A curious use of the long hanging sleeve was as a pocket; that is, it would seem curious to us were it not for our acquaintance with the capacity of the sleeves of our unwelcome friend, Ah Sing. The pocketing sleeve of the time of Henry III still exists in the heraldic charge known as the manche, borne by the Hastings and Norton family. This is also called maunch, émanche, and mancheron.

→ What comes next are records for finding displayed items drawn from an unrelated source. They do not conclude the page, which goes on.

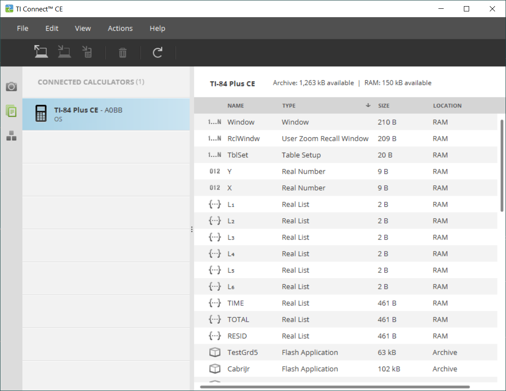Click the horizontal scrollbar below the list
Image resolution: width=506 pixels, height=391 pixels.
tap(334, 387)
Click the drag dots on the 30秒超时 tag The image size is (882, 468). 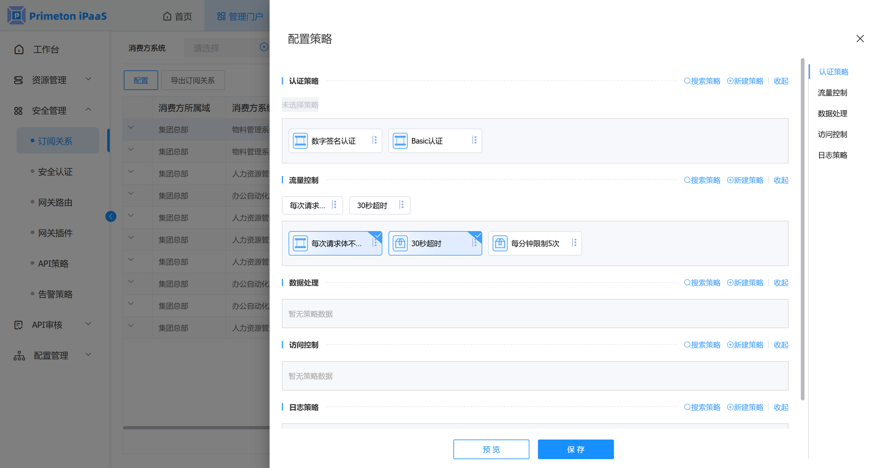tap(402, 205)

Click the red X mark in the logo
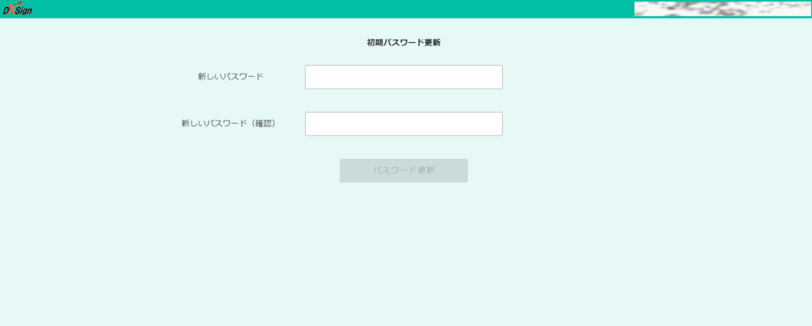[x=12, y=8]
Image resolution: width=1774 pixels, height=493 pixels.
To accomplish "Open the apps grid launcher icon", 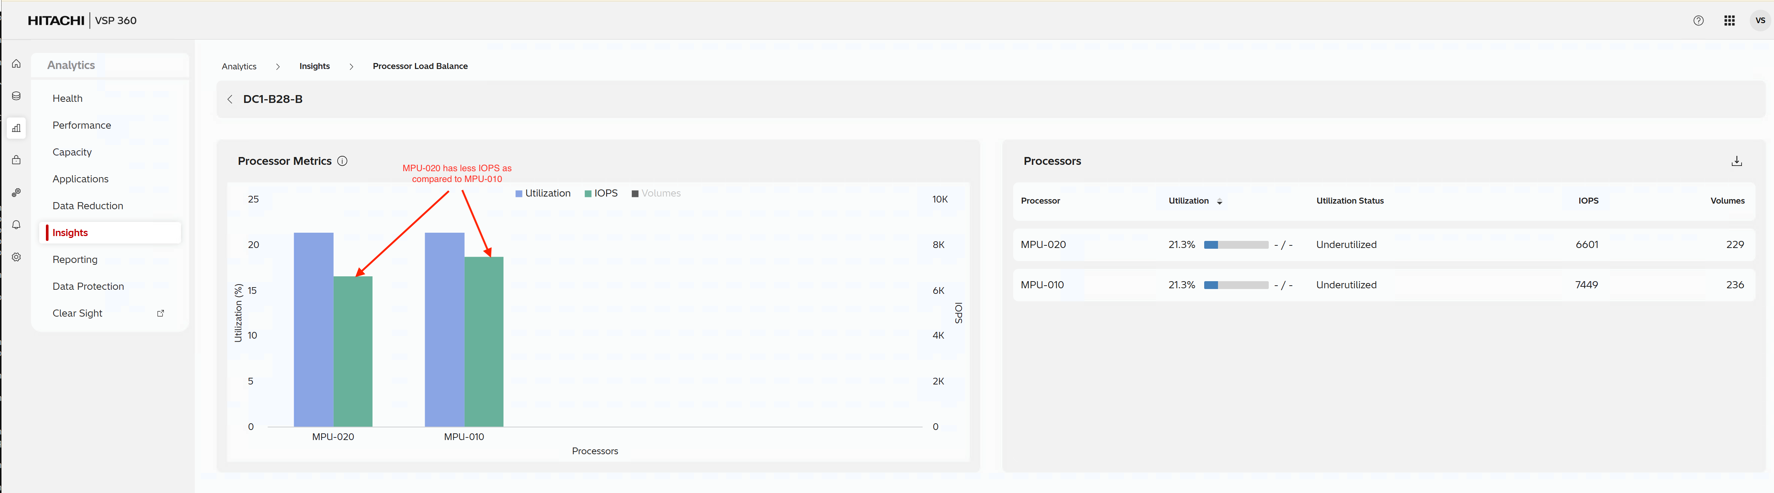I will pyautogui.click(x=1729, y=21).
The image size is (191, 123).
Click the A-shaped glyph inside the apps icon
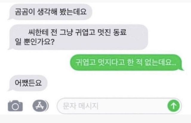click(x=39, y=106)
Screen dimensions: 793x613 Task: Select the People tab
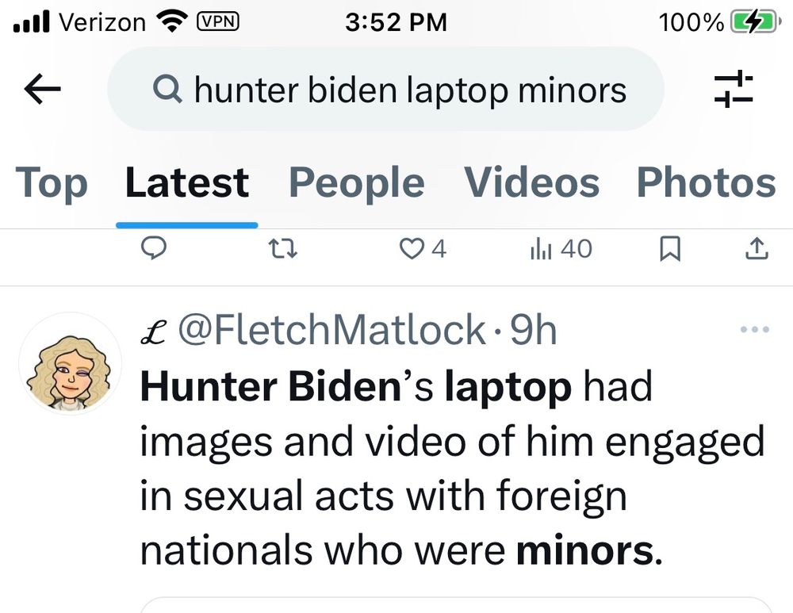point(355,183)
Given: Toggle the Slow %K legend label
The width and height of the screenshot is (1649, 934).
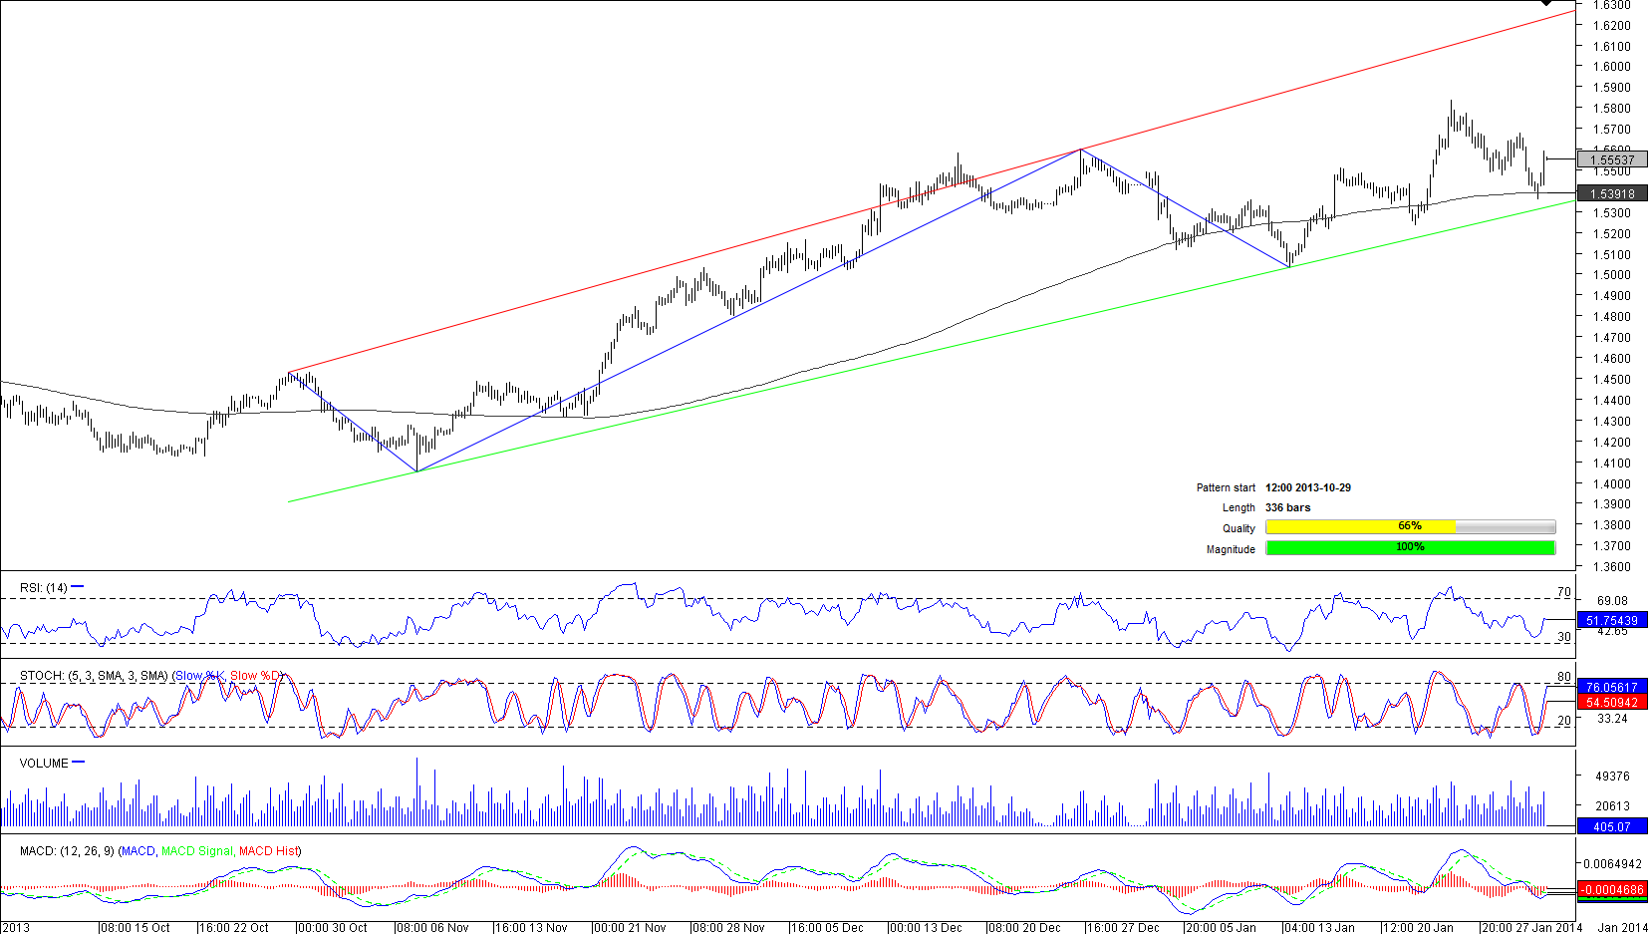Looking at the screenshot, I should 199,676.
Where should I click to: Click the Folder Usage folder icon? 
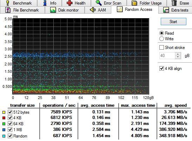[134, 3]
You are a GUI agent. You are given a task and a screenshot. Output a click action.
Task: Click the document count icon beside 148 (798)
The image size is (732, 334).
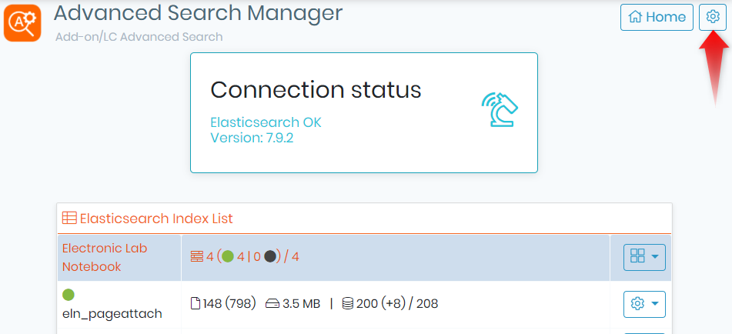click(196, 304)
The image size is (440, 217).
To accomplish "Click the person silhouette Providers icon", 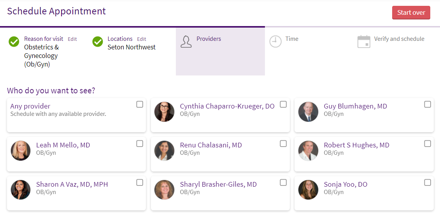I will tap(186, 42).
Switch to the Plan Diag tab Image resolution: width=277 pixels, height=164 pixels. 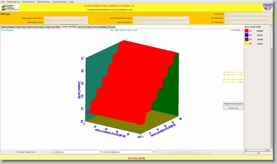click(20, 27)
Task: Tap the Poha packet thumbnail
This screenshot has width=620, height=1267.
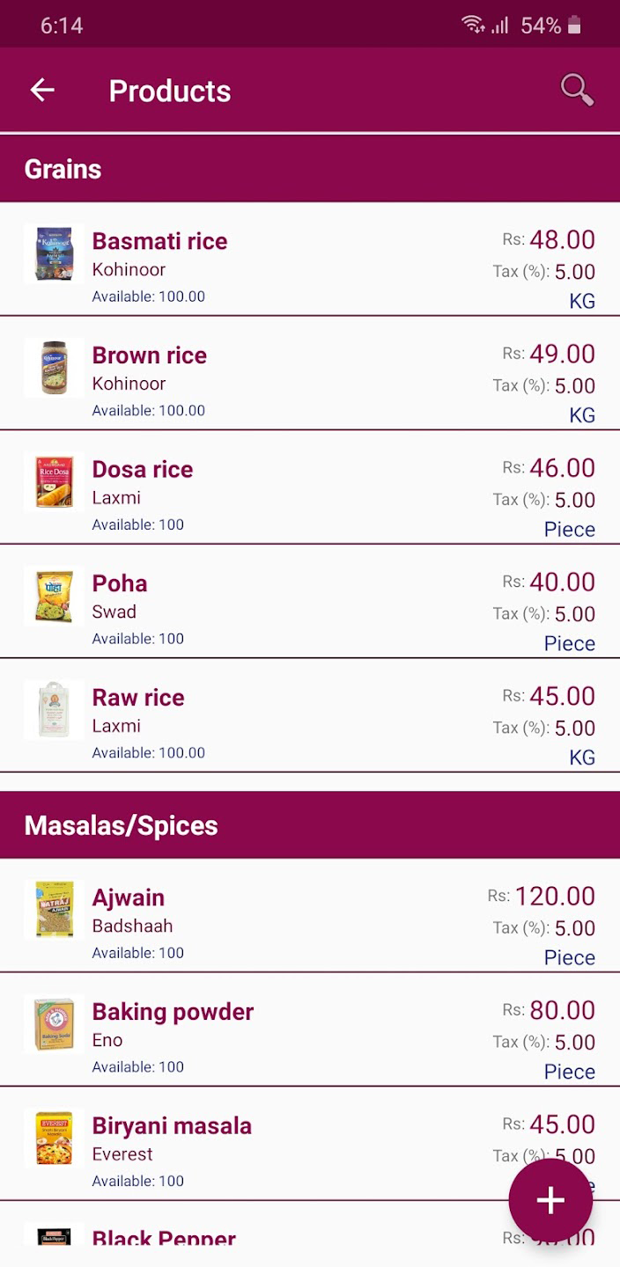Action: click(x=54, y=596)
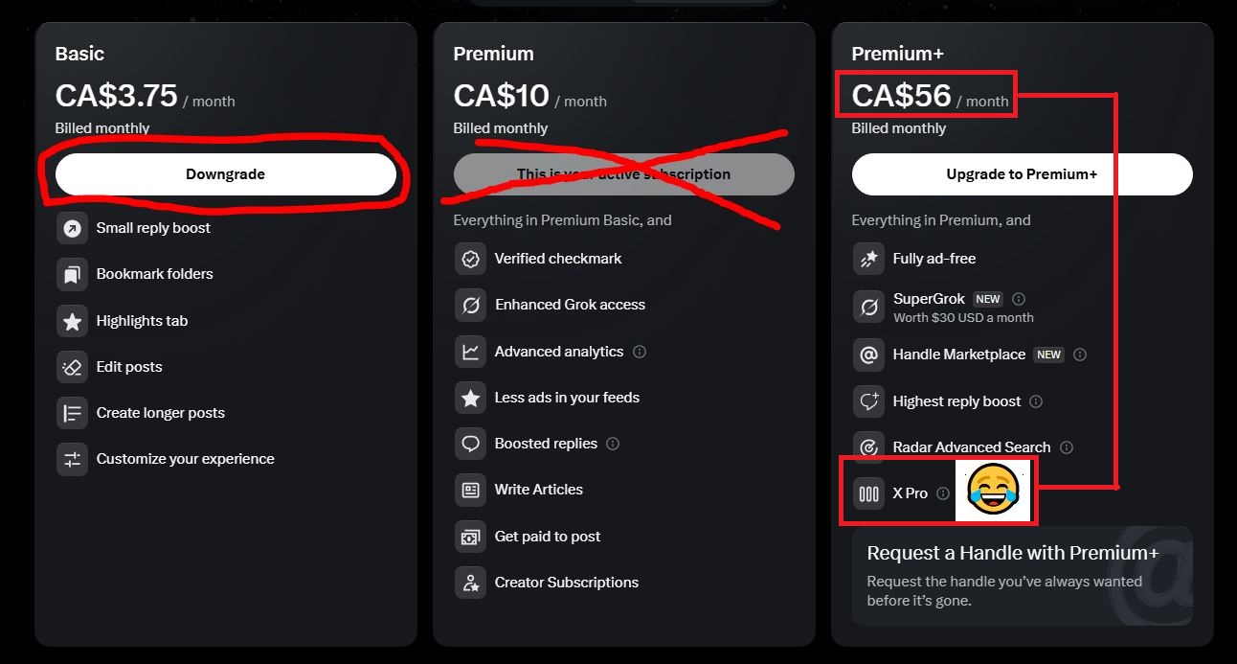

The word “manchette,” an ornamented cuff, retains the meaning of the word, as does manacle; all are from manus.
Hanging sleeves had a time of short popularity for grown folk while Anne Boleyn was queen of England; for the little finger of her left hand had a double tip, and the long, graceful sleeves effectually concealed the deformity.
In my book entitled Child Life in Colonial Days I have given over thirty portraits of American children. These show the changes of fashions, the wear of children at various periods and ages. Childish dress ever reflected the dress of their elders, and often closely imitated it. Two very charming costumes are worn by two little children of the province of South Carolina. The little girl is but two years old. She is Ellinor Cordes, and was painted about 1740. She is a lovely little child of French features and French daintiness of dress, albeit a bright yellow brocaded satin would seem rather gorgeous attire for a girl of her years. The boy is her kinsman, Daniel Ravenel, and was then about five years old. He wore what might be termed a frock with spreading petticoats, which touched the ground; there is a decided boyishness in the tight-fitting, trim waistcoat with its silver buttons and lace, and the befrogged coat with broad cuffs and wrist ruffles, and turned-over revers, and narrow linen inner collar. It is an exceptionally pleasing boy’s dress, for a little boy.
A somewhat similar but more feminine coat is worn by Thomas Aston Coffin; it opens in front over a white satin petticoat, and it has a low-cut neck and sleeves shortened to the elbow, and worn over full white undersleeves. Other portraits by Copley show the same dress of white satin, which boys wore till six years of age.